CoursesTerraformIntermediate

Workspaces & environments

dev, staging, prod from one codebase.

Intermediate12 min · lesson 8 of 15

Almost every team needs the same infrastructure in several environments — dev, staging, prod — that differ only in size and a few settings. There are two established ways to do this in Terraform, and choosing well matters because the wrong one causes prod outages. The two are workspaces and directory-per-environment, and they make different tradeoffs about isolation.
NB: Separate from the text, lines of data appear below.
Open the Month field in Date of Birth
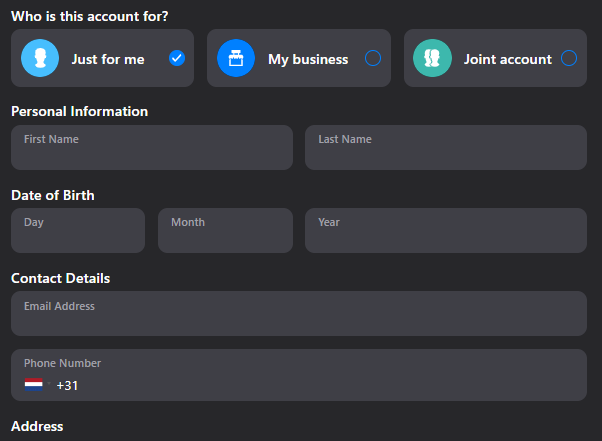Screen dimensions: 602x441 [225, 231]
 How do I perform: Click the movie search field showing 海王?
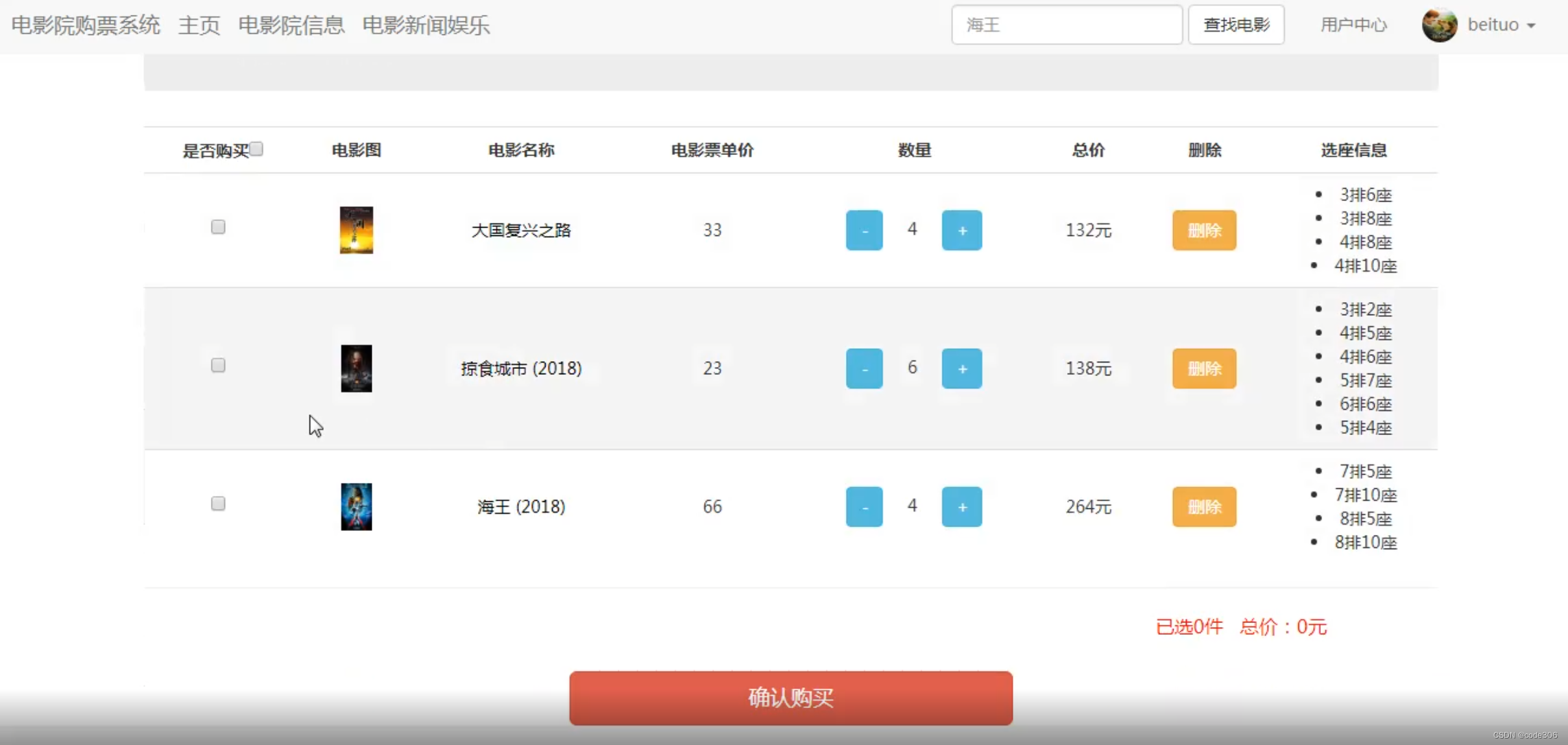(x=1067, y=25)
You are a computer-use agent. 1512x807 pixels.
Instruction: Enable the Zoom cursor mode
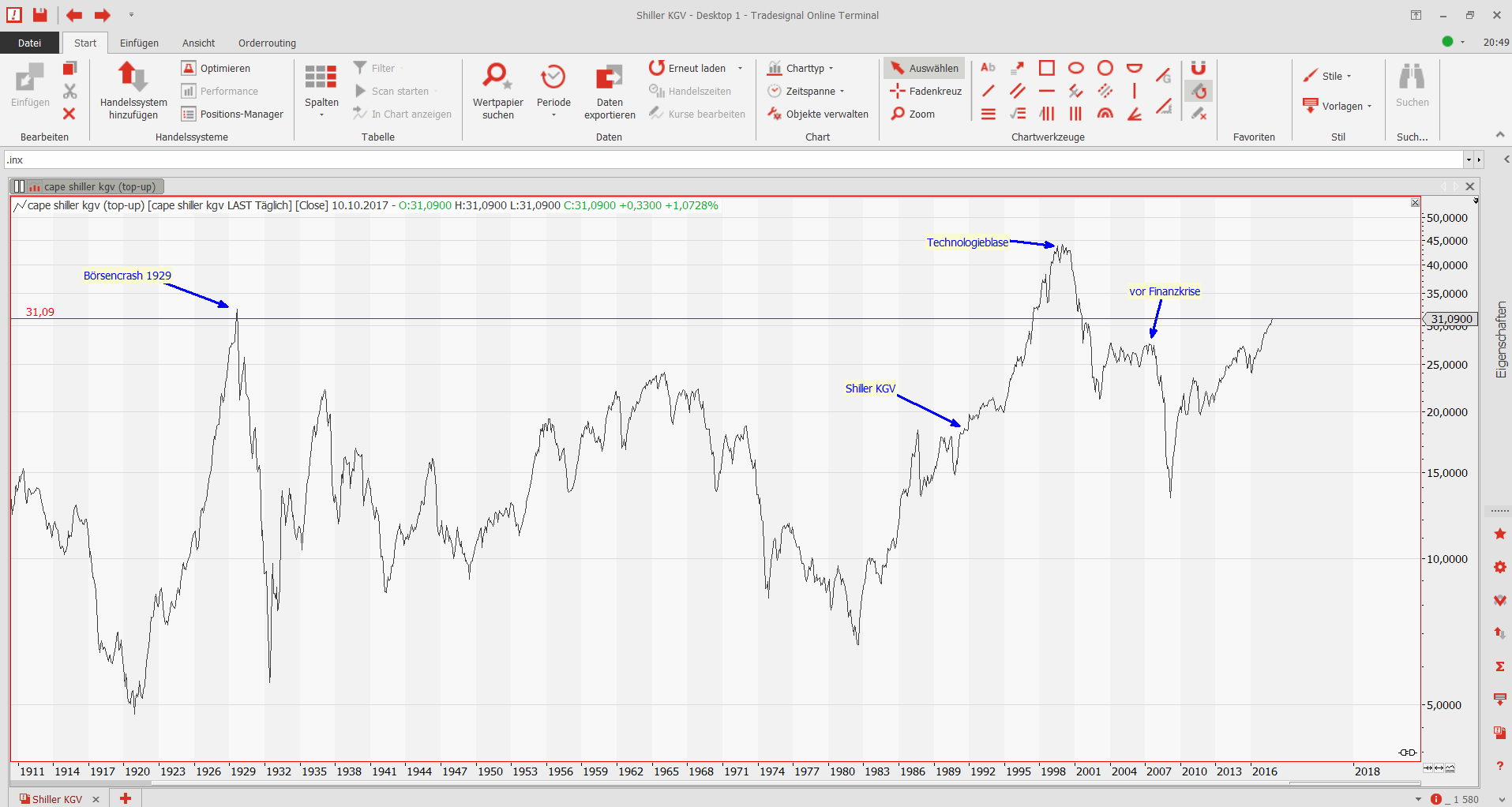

Workspaces: same code, separate state

Workspaces let one configuration keep multiple independent state files — terraform workspace new staging, and the same code now has a separate state for staging. It is lightweight and good for near-identical, ephemeral environments (a per-branch preview). The catch: all workspaces share the same backend and code, and it is easy to run a command against the wrong workspace and change prod thinking you were in dev, because the only difference is invisible current context.

terminal
$ terraform workspace new staging
$ terraform workspace select staging
$ terraform workspace list
default
* staging # the * is your only clue which env you are about to change
# reference it in code: count = terraform.workspace == "prod" ? 3 : 1

Directory (or Terragrunt) per environment

The more robust pattern for prod is a separate directory per environment — environments/dev, environments/prod — each with its own backend config and its own tfvars, usually calling shared modules for the actual resources. This gives strong isolation: prod has its own state, its own backend, and you must be physically in the prod directory to change it. It is more explicit and a little more repetitive, which tools like Terragrunt exist to DRY up.

layout
modules/ # shared, reusable resource definitions
network/ web/ db/
environments/
dev/
main.tf backend.tf dev.tfvars # dev’s own state + values
prod/
main.tf backend.tf prod.tfvars # prod’s own state + values
# to change prod you must cd into environments/prod — explicit and hard to fat-finger
Do not run prod from a workspace by accident
The classic workspace incident: you meant to apply to dev but were still on the prod workspace, and one command later production is changed. If you use workspaces, make the current one impossible to miss (put it in your shell prompt) and gate prod behind CI, not local runs. For strong prod isolation, prefer directory-per-environment so the environment is a path you cd into, not an invisible piece of context.